> [Reading text]:
Tokenizing a string with a regular expression

Suppose I have a string like this: abc def ghi jkl (I put a space at the end for the sake of simplicity but it doesn't really matter for me) and I want to capture its "chunks" as follows:

abc

def

ghi

jkl

if and only if there are 1-4 "chunks" in the string. I have already tried the following regex:

^([^ ]+ ){1,4}$

at Regex101.com but it only captures the last occurrence. A warning about it is issued:

A repeated capturing group will only capture the last iteration. Put a capturing group around the repeated group to capture all iterations or use a non-capturing group instead if you're not interested in the data

How to correct the regular expression to achieve my goal?

Solution

Since you have no access to the code, the only solution you might use is a regex based on the \G operator that will only allow consecutive matches and a lookahead anchored at the start that will require 1 to 4 non-whitespace chunks in the string.

(?:^(?=\s*\S+(?:\s+\S+){0,3}\s*$)|\G(?!^))\s*\K\S+

See the regex demo

Details:

(?:^(?=\s*\S+(?:\s+\S+){0,3}\s*$)|\G(?!^)) - a custom boundary that checks if:
- ^(?=\s*\S+(?:\s+\S+){0,3}\s*$) - the string start position (^) that is followed with 1 to 4 non-whitespace chunks, separated with 1+ whitespaces, and trailing/leading whitespaces are allowed, too
- | - or
- \G(?!^) - the current position at the end of the previous successful match (\G also matches the start of a string, thus we have to use the negative lookahead to exclude that matching position, since there is a separate check performed)
\s* - zero or more whitespaces
\K - a match reset operator discarding all the text matched so far
\S+ - 1 or more characters other than whitespace

> [Items from a dataset]:
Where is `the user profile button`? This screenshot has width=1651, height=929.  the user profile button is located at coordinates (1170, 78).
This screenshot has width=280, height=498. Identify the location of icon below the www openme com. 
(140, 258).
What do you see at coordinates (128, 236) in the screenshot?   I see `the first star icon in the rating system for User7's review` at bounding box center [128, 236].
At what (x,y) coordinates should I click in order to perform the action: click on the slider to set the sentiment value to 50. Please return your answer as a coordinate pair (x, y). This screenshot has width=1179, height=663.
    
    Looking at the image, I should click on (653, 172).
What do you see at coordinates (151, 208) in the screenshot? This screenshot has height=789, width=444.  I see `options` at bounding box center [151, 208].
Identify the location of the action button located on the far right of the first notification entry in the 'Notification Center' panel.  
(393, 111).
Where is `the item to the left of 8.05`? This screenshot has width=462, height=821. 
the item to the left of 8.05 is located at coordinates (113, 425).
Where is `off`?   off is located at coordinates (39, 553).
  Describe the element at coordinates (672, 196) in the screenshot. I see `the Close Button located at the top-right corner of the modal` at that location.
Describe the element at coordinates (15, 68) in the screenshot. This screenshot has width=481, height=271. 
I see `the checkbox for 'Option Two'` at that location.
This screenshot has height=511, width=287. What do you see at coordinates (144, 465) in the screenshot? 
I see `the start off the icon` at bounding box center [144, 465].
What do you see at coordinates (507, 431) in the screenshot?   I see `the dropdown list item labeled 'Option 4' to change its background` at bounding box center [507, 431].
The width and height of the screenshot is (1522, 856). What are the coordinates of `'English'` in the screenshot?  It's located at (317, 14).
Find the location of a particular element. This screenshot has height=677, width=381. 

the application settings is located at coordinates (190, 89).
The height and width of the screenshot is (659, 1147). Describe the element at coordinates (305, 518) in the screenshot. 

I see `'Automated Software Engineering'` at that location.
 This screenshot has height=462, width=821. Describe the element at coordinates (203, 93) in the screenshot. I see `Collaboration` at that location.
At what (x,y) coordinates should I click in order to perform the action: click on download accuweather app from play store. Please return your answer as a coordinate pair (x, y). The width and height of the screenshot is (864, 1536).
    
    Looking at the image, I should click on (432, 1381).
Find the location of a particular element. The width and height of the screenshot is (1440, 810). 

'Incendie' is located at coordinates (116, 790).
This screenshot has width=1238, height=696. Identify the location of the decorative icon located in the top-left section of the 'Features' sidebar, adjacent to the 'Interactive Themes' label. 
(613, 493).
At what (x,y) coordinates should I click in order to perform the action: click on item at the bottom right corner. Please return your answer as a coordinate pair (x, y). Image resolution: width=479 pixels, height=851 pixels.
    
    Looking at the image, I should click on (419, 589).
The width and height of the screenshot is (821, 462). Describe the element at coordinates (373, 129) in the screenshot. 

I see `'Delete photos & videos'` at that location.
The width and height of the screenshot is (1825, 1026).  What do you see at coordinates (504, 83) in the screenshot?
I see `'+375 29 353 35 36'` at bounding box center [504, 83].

> [Written request 1]:
Determine whether each of the following statements agrees with the regex thread, answering yes or no and quoting the words of the thread that decide it: (a) the warning says a repeated capturing group captures only the last iteration; (b) the proposed solution relies on a lookahead anchored at the end of the string; (c) the \K operator discards all the text matched so far.
> [Written request 2]:
Reproduce the passage of the regex thread from "How to correct" to "chunks in the string.".

> [Complete response 1]:
(a) Yes: "A repeated capturing group will only capture the last iteration."
(b) No: "a lookahead anchored at the start that will require 1 to 4 non-whitespace chunks in the string."
(c) Yes: "\K - a match reset operator discarding all the text matched so far"

> [Complete response 2]:
How to correct the regular expression to achieve my goal?

Solution

Since you have no access to the code, the only solution you might use is a regex based on the \G operator that will only allow consecutive matches and a lookahead anchored at the start that will require 1 to 4 non-whitespace chunks in the string.